Иркина бабка находила общий язык с моей бабушкой Аришей — обе были глуховаты и не раздражали друг друга переспрашиванием, часто просто кивали, так и не расслышав друг друга. Гита была единственной выжившей из большой семьи, обитавшей до войны в местечке под Киевом: родители и пять ее младших сестер сгинули в Бабьем Яру. Она выжила, потому что оказалась в июне 1941 года в Ялте в санатории, откуда отец велел ей телеграммой не возвращаться, а ехать сразу в Баку к его троюродной сестре. Соседки у них во дворе на улице Монтина шептались, что после войны Гита ездила на пепелище, чтобы выкопать в саду тайник с фамильными драгоценностями. Судачили, что понемногу она продавала — то брошку, то браслетик — и на это ей удалось вырастить и выдать замуж дочь. Главную, по ее словам, часть ей удалось перевезти за океан. «Но никто не знает, — добавлял Марк, — что это за камни, может, это аметисты, с нее станется. В жизни своей не возьму в руки бриллиант, который моя внучатая теща пронесла через океан в прямой кишке».

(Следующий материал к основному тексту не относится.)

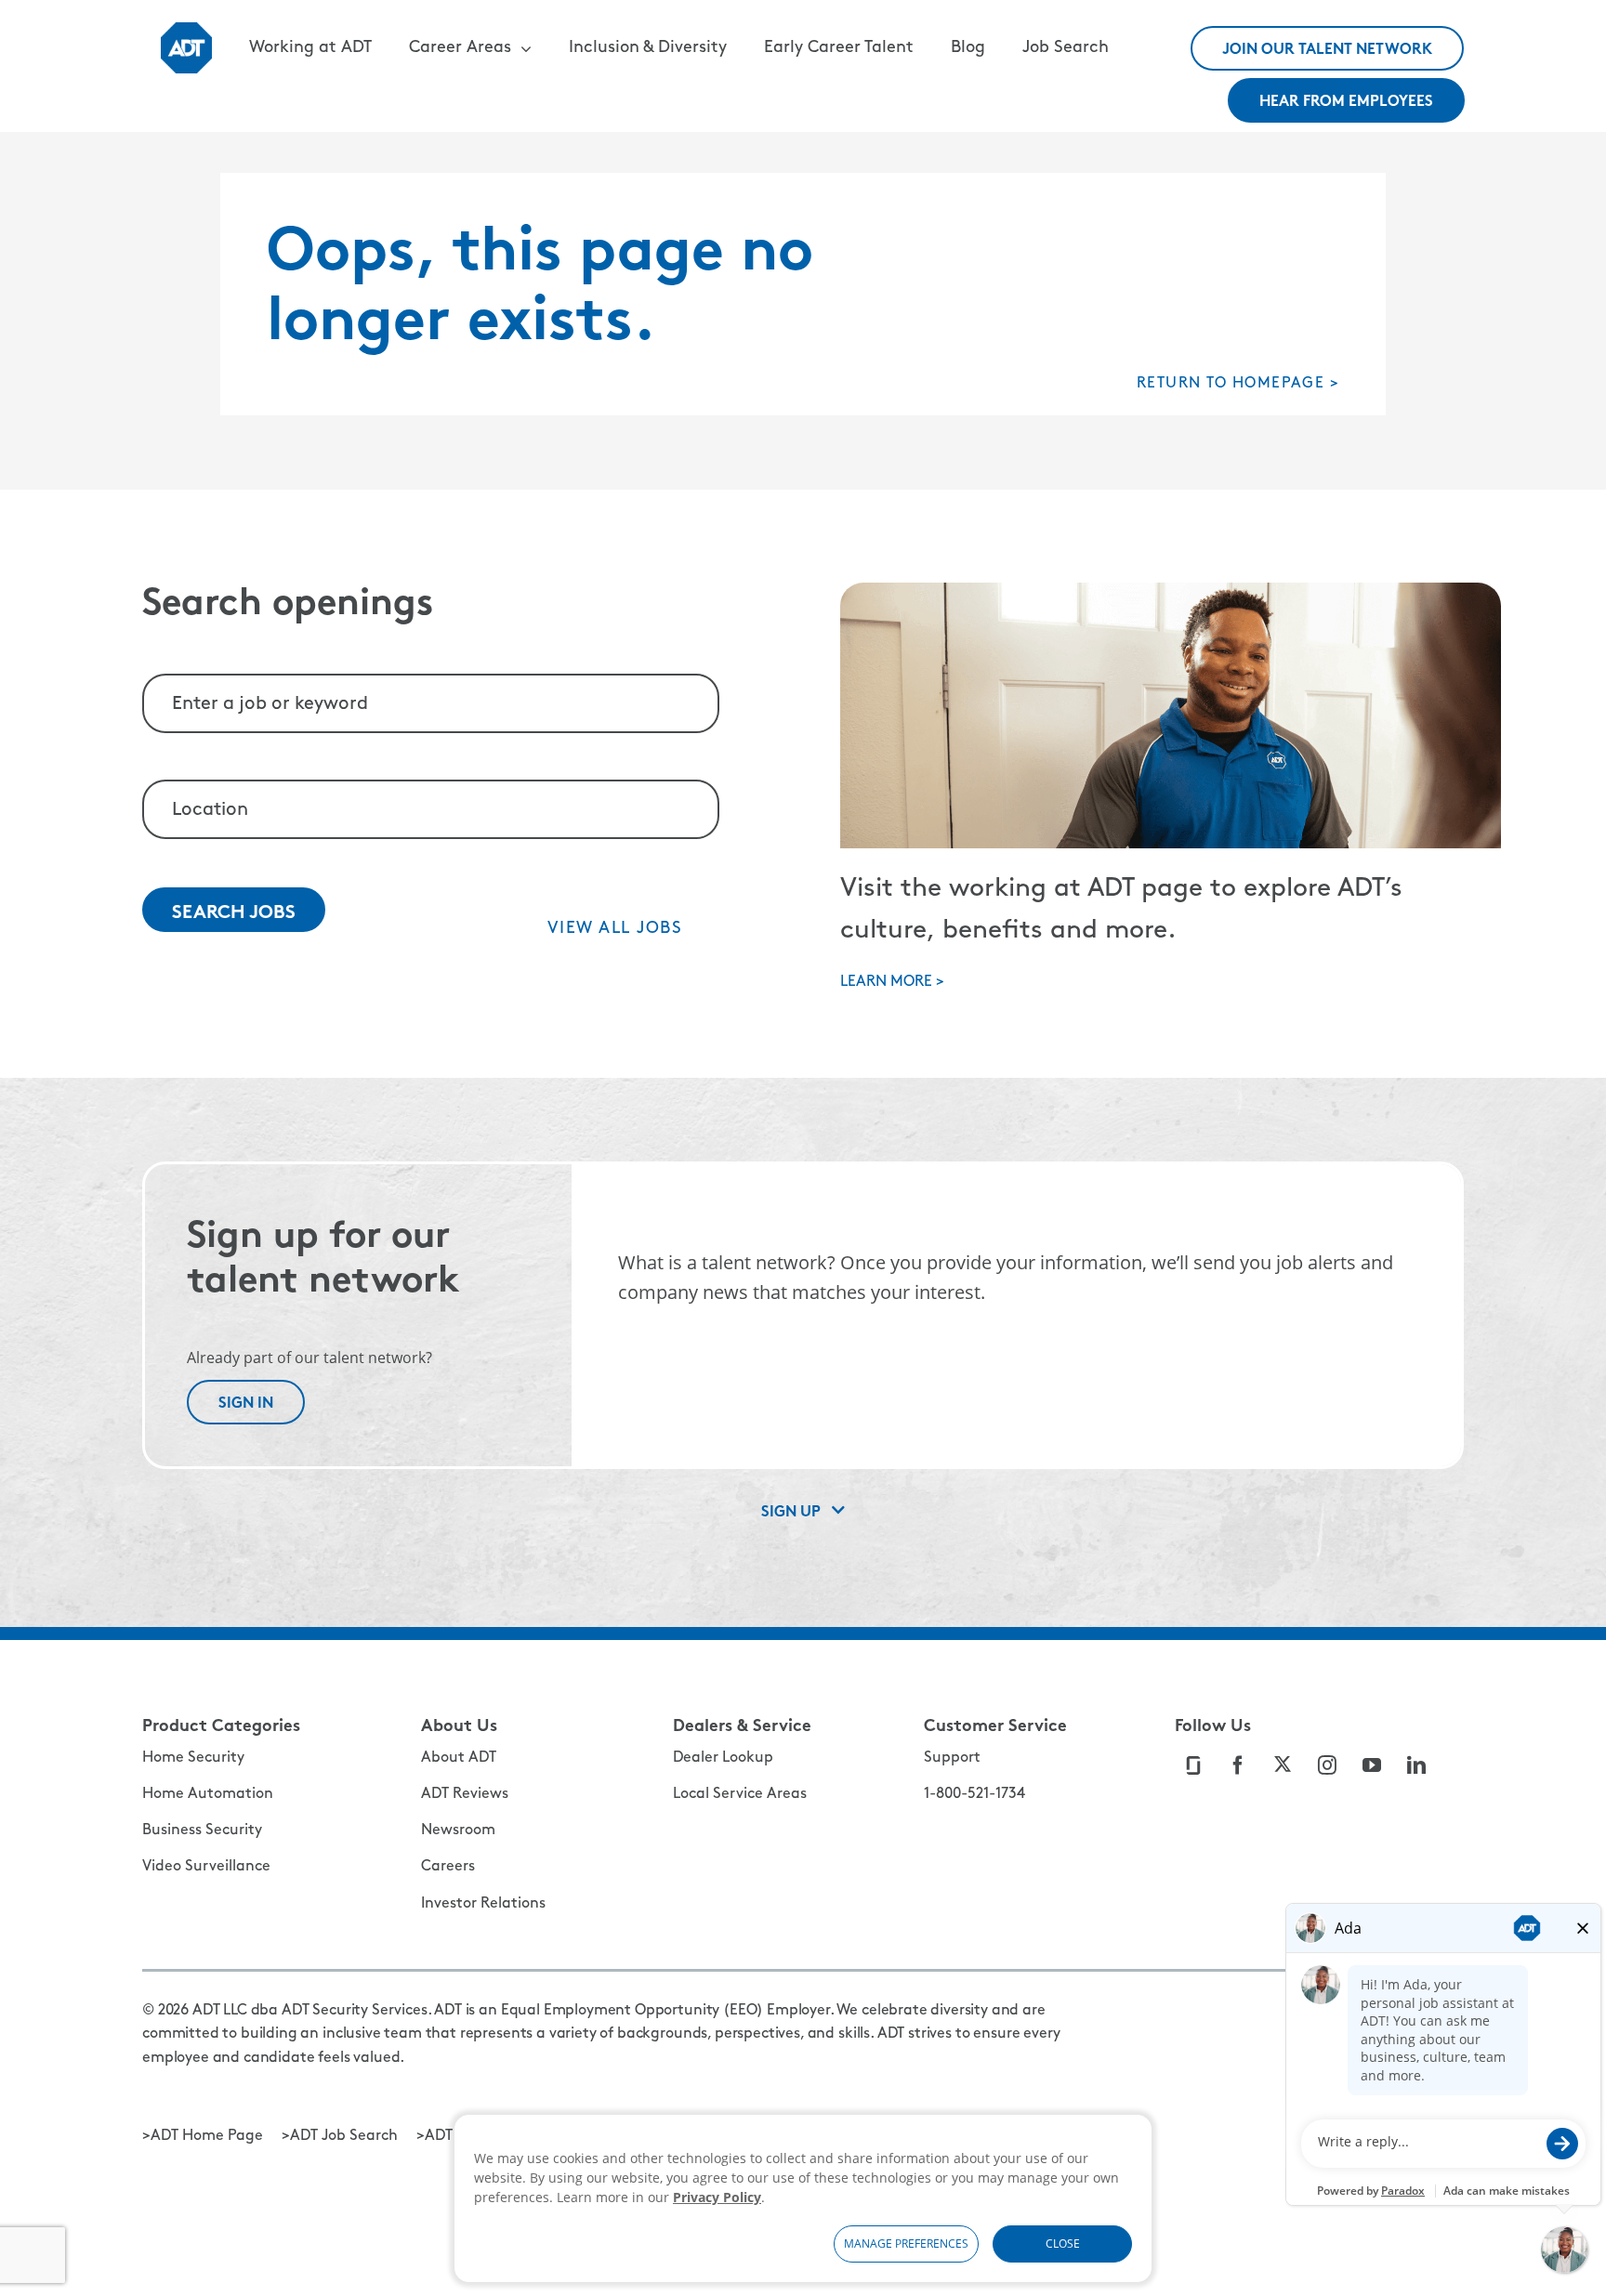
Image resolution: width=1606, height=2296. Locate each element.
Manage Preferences (906, 2243)
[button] (470, 48)
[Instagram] (1329, 1764)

Я уговаривал себя, что меня лично все это не касается, и молча отворачивался от устрашающе жалкой мегеры, чтобы сдвинуть в сторону половинку стекла и шагнуть через подоконник. Я любил это окно. Оно стало для меня порогом новой, хоть часто и безрадостной, но загадочной жизни. Тайна очень важна в жизни, я, к счастью, рано это понял: когда она, тайна, есть под рукой — жить интересно. Ибо что такое смысл, как не тайна в ауре понимания?

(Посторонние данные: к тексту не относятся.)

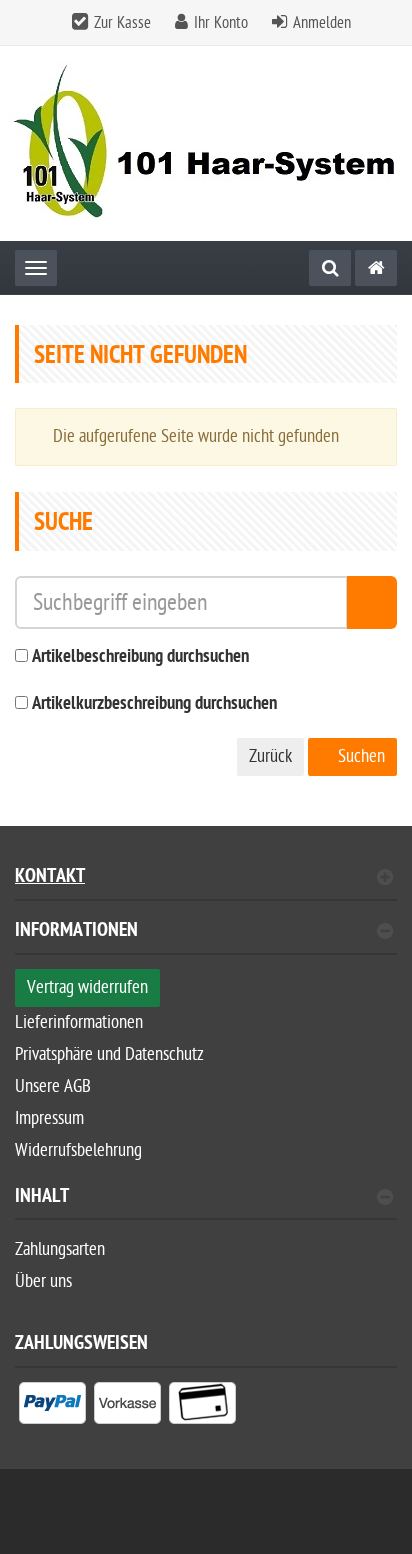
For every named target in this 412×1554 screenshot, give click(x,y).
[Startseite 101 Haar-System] (206, 143)
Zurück (270, 756)
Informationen (76, 932)
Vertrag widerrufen (87, 987)
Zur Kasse (122, 23)
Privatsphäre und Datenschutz (109, 1054)
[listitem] (52, 1407)
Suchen (359, 756)
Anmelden (322, 23)
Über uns (43, 1281)
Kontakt (50, 878)
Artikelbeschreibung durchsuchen (140, 657)
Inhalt (42, 1198)
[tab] (206, 938)
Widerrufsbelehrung (78, 1150)
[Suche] (330, 268)
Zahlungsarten (60, 1249)
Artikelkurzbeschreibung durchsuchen (154, 704)
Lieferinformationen (79, 1022)
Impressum (49, 1118)
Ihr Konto (221, 23)
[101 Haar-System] (376, 268)
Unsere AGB (53, 1086)
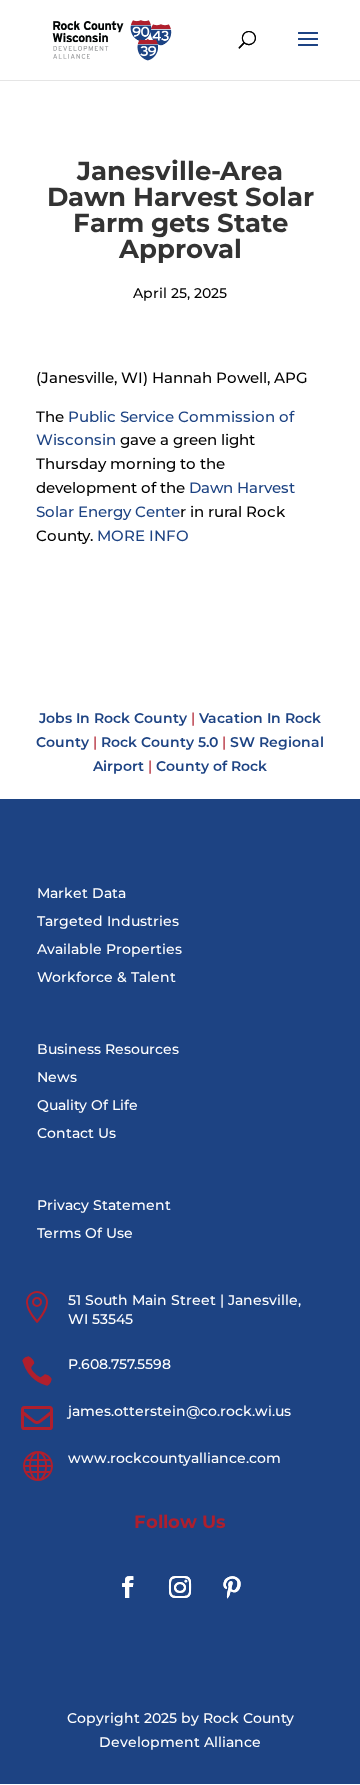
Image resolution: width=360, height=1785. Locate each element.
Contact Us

Сима вошла, прижимая к груди сжатые кулаки. Невидящий взгляд ее перемещался по комнате. Мы интересовали ее меньше всего, но Мишель поняла, что над ее затылком происходит что-то невероятное, вскочила, но испугалась и бухнулась мне на колени.

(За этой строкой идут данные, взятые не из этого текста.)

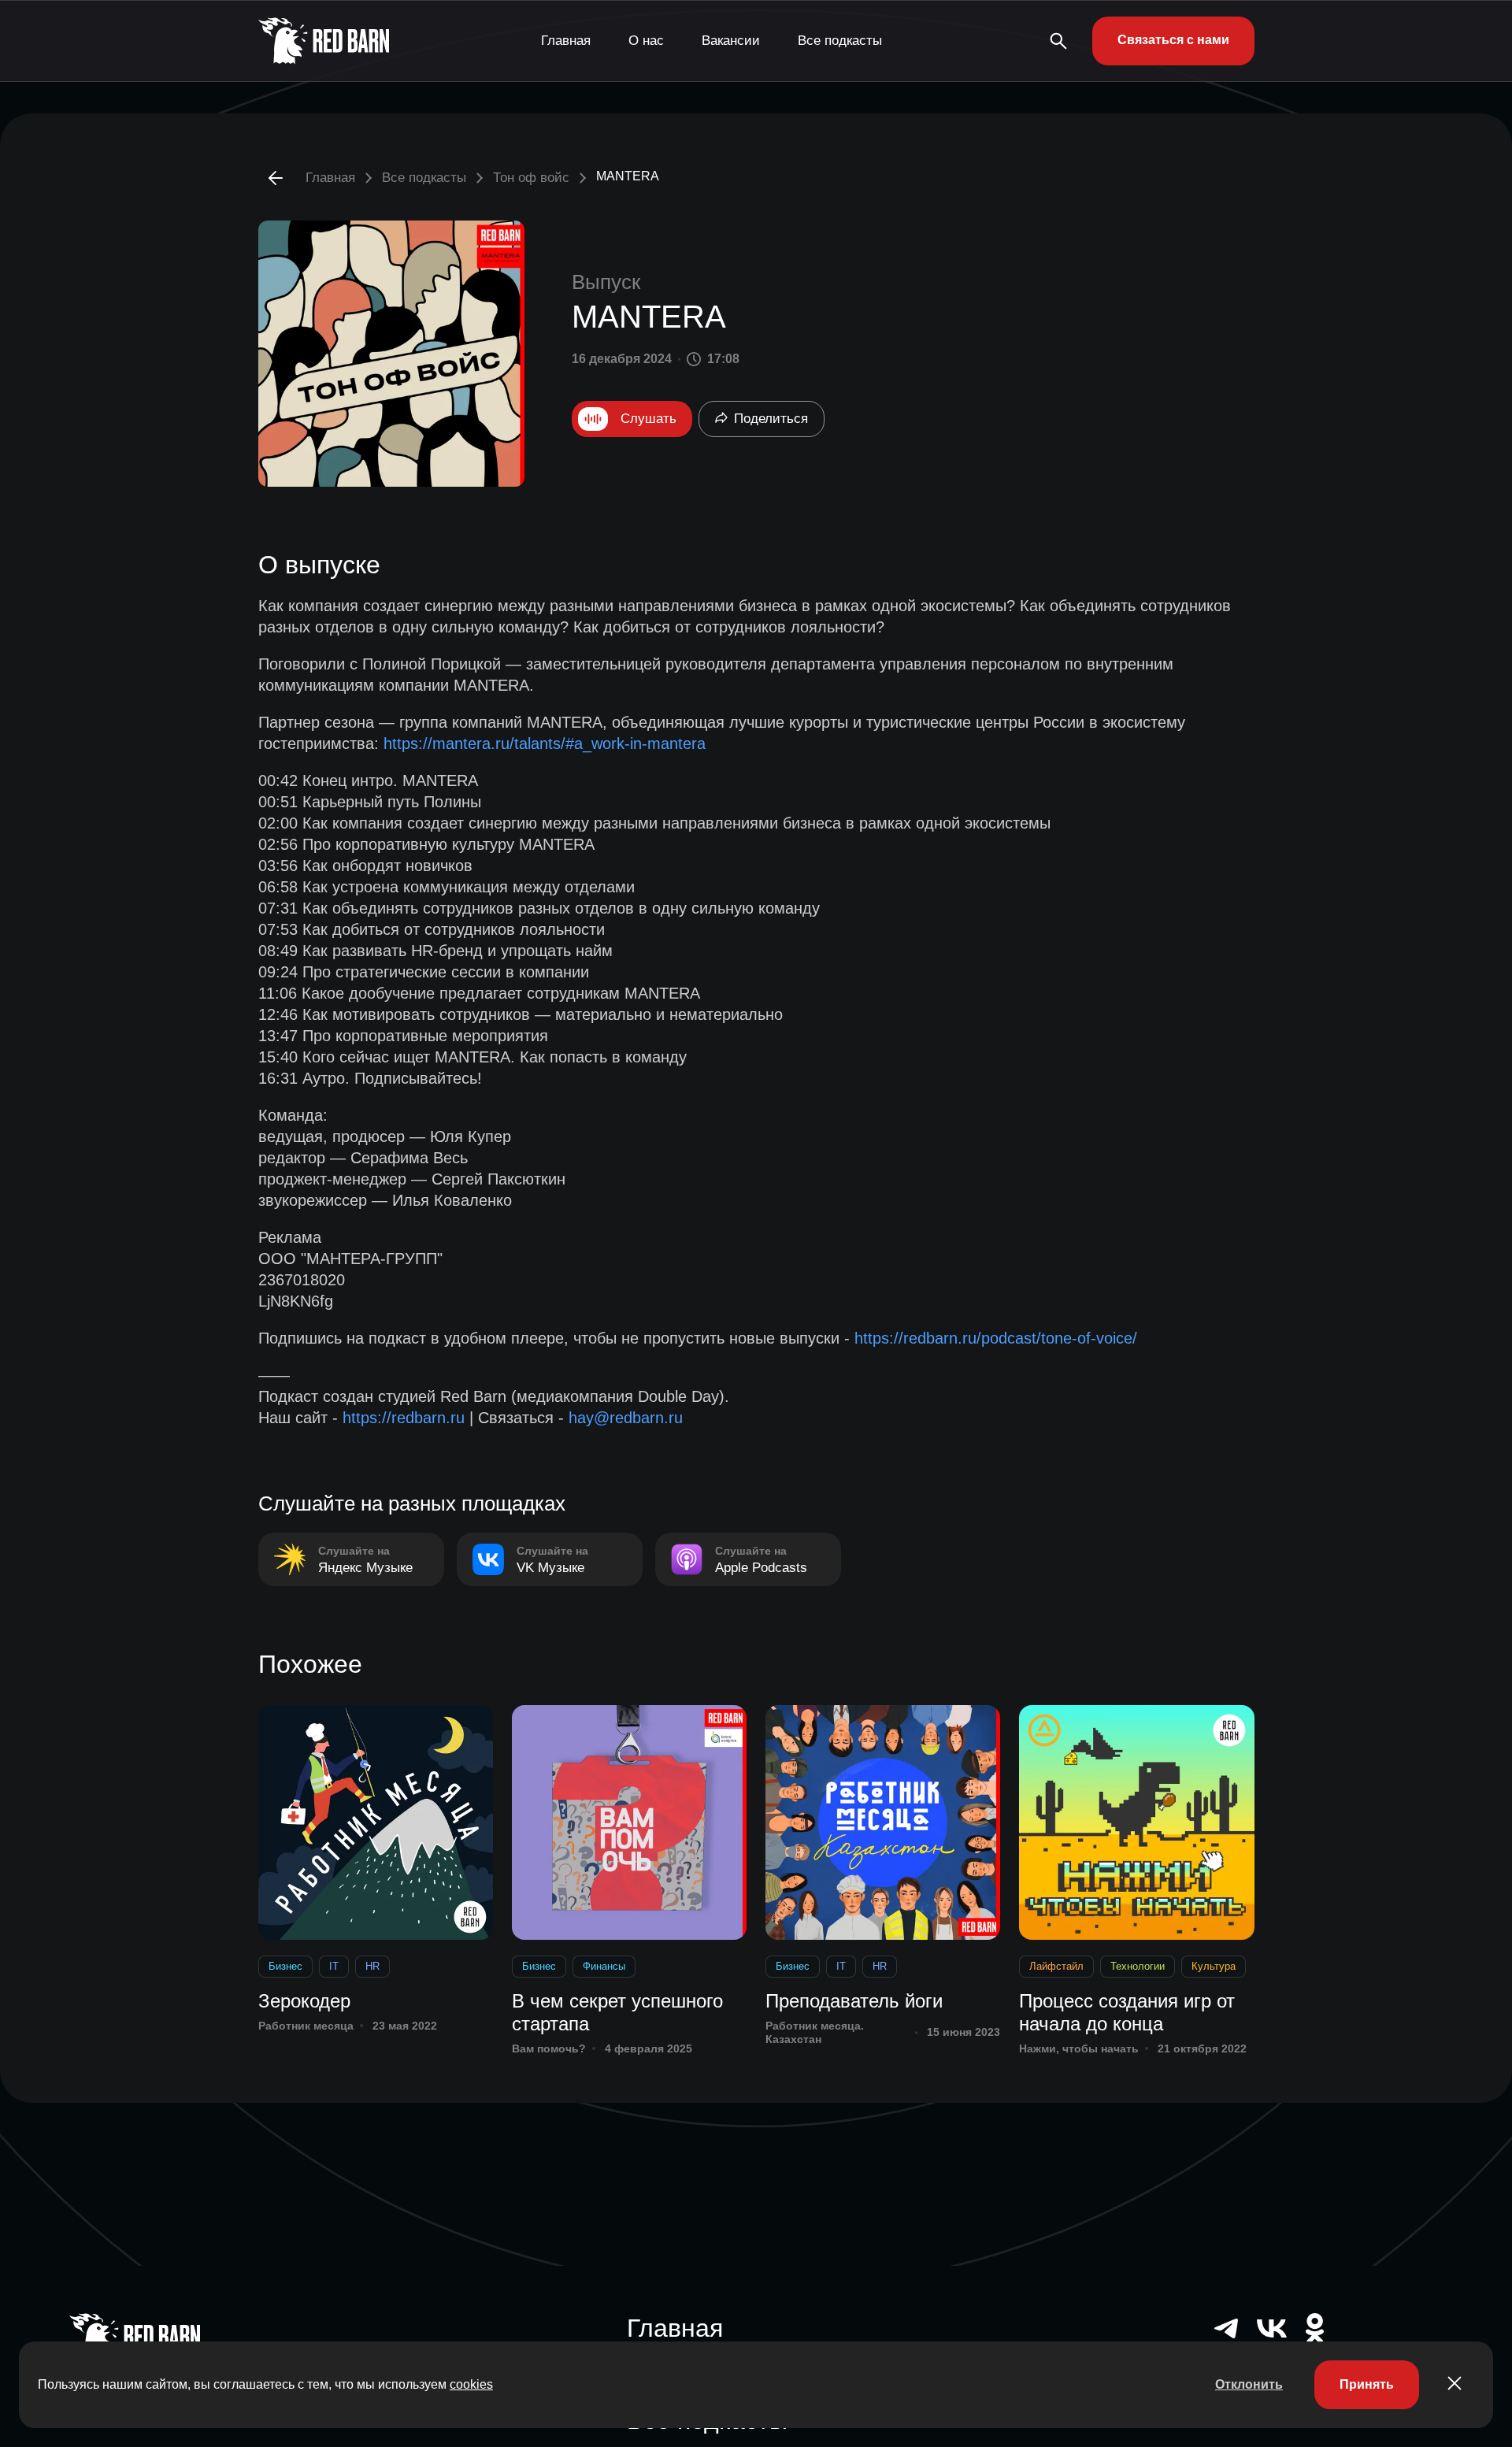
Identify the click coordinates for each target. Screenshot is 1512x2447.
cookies (471, 2384)
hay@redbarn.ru (626, 1417)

— Is she a sleep-walker? — прошептала она, красавица с пышно вьющимися пшеничными волосами, моя учительница английского из Jewish Family and Children Services, считавшая, что лучший способ обучения иностранному языку — болтовня в постели.

Сима скользнула по нам взглядом и заговорила, сильней прижимая кулачки к груди, будто что-то жгло ее сердце:

— Миша, я давно хотела тебе рассказать. Когда отправилась в Москву, я в Баку приехала электричкой и наняла на перроне носильщика. Он повел меня к стоянке такси. Он почти бежал, и я за ним едва поспевала. Как вдруг на ступеньках вокзала меня остановил высокий красивый старик, в макинтоше, с зонтом на руке. Он сказал: «Вы не знаете меня. Я дружил с вашим отцом. Когда вы были девочкой, он просил в письмах присматривать за вами. Вы выросли, и после войны я нашел вас. Я следил за вами издали. Я несколько раз поджидал вас у больницы в Насосном, когда вы заканчивали дежурство. Мне надо было написать вашему отцу, что вы здоровы. И я ему написал. Я посылал вам деньги. Знаете, что? Поезжайте к отцу в Калифорнию, вот вам мой совет. У него есть апельсиновая плантация. Он будет рад вам».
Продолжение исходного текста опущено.